» **TEXT**

Designated Build Nodes
One extremely important workload that we run on Kubernetes for the tenants of OpenShift are builds. In OpenShift, you don't need to work with dockerfiles and docker images if you don't want. Developers can simply give OpenShift code and we will compile or build it if needed and make it run on the cluster in a docker image for you. At the same time, users can also work with docker images and perform docker builds directly. We perform these building actions with "builder pods" on the cluster. Now in OpenShift 3.4 an administrator can set up nodes to only run builder pods. This allows them to resource and configure those nodes differently. They may choose to isolate them more aggressively, offer them faster IO profiles, or seed them will locally cached runtime dependencies. Being able to control this specific workload more granularity is a great change.
Container Networking
CNI Support
Container Networking Interface (CNI) has been a hot topic in the container space for the last 1-2 years. OpenShift has always shipped an openvswitch (OVS) implementation for network control on Kubernetes. But our work on the plugin pre-dated (existed longer) than the CNI solution found in Kubernetes. New in OpenShift 3.4 we have converted the openshift-sdn to be a CNI plugin to Kubernetes. This has little to no effect on users but keeps OpenShift up to date with the growing catalog of network options available to Kubernetes.
Subdomain Wildcard Support
Sometimes application owners will want to send all their traffic for a given URL to a common backend service in cases they might have a store front or similar design. In those cases, they want an option to use a wildcard route for their application wherein they register foo.com and it routes all traffic destined for *.foo.com to the same backend service, which is configured to handle all the subdomains. New in OpenShift 3.4, users can annotate their route and the haproxy router will expose the route to the service per the route’s wildcard policy. Once annotated, the most specific path wins (e.g. bar.foo.com is matched before foo.com).
F5 Integration
In this release we were able to partner with F5 Networks and enhance the out of the box integration with F5 routers. Specifically, the extra "ramp" node is no longer required to bridge the F5 to OpenShift. The F5 gets an SDN IP from the OpenShift cluster CIDR. This allows OpenShift to communicate directly with the F5 about current information regarding the nodes, hostsubnets, services, routes, endpoints, and VNIDs. This makes the integration more stable and open to more commonly found F5 customizations at customer sites.
Conclusion
OpenShift 3.4 just took containerized application platforms to the next level. Come check out the view!

(Items from a data source)
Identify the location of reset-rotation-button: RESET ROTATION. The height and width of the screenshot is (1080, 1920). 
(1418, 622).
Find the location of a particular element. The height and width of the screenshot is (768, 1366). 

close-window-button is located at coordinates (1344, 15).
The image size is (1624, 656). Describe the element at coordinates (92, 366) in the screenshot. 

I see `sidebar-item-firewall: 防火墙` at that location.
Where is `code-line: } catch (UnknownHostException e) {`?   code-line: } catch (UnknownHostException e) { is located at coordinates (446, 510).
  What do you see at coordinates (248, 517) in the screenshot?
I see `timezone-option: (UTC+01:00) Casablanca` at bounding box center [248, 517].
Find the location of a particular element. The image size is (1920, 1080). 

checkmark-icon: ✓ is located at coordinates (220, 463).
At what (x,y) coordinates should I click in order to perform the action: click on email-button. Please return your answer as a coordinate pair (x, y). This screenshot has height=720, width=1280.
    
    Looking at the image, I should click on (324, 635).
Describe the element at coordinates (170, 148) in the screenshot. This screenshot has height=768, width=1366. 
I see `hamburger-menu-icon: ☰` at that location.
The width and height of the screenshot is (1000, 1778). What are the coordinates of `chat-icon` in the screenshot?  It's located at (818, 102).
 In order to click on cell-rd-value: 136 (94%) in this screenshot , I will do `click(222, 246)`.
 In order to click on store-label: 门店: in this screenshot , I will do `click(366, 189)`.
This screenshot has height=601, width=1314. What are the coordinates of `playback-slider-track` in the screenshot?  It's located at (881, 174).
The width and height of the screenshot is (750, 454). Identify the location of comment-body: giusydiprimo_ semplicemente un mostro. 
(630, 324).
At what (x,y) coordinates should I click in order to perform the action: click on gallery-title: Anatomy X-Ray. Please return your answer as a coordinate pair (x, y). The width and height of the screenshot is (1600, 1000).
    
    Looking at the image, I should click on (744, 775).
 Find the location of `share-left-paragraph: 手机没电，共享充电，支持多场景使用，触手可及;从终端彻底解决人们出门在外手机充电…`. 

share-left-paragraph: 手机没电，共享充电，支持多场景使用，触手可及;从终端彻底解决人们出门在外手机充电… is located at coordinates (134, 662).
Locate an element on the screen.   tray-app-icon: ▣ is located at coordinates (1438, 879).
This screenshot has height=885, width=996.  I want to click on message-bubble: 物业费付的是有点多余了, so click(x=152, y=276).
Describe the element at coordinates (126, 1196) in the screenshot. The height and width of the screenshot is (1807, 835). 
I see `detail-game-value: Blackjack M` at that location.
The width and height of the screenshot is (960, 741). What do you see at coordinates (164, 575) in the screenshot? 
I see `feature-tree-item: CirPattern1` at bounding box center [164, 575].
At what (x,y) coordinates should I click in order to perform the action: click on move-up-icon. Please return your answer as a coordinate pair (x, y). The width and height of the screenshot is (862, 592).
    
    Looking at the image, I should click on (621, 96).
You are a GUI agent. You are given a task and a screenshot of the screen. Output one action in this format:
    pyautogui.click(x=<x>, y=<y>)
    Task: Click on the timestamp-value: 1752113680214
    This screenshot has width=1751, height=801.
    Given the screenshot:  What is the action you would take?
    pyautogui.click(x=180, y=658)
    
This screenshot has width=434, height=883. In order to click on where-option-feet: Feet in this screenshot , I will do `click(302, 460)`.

» **REQUIREMENT**
Return the passage of the OpenShift 3.4 text from "Subdomain Wildcard Support" up to and including "matched before foo.com).", copied word for word.

» **TASK RESULT**
Subdomain Wildcard Support
Sometimes application owners will want to send all their traffic for a given URL to a common backend service in cases they might have a store front or similar design. In those cases, they want an option to use a wildcard route for their application wherein they register foo.com and it routes all traffic destined for *.foo.com to the same backend service, which is configured to handle all the subdomains. New in OpenShift 3.4, users can annotate their route and the haproxy router will expose the route to the service per the route’s wildcard policy. Once annotated, the most specific path wins (e.g. bar.foo.com is matched before foo.com).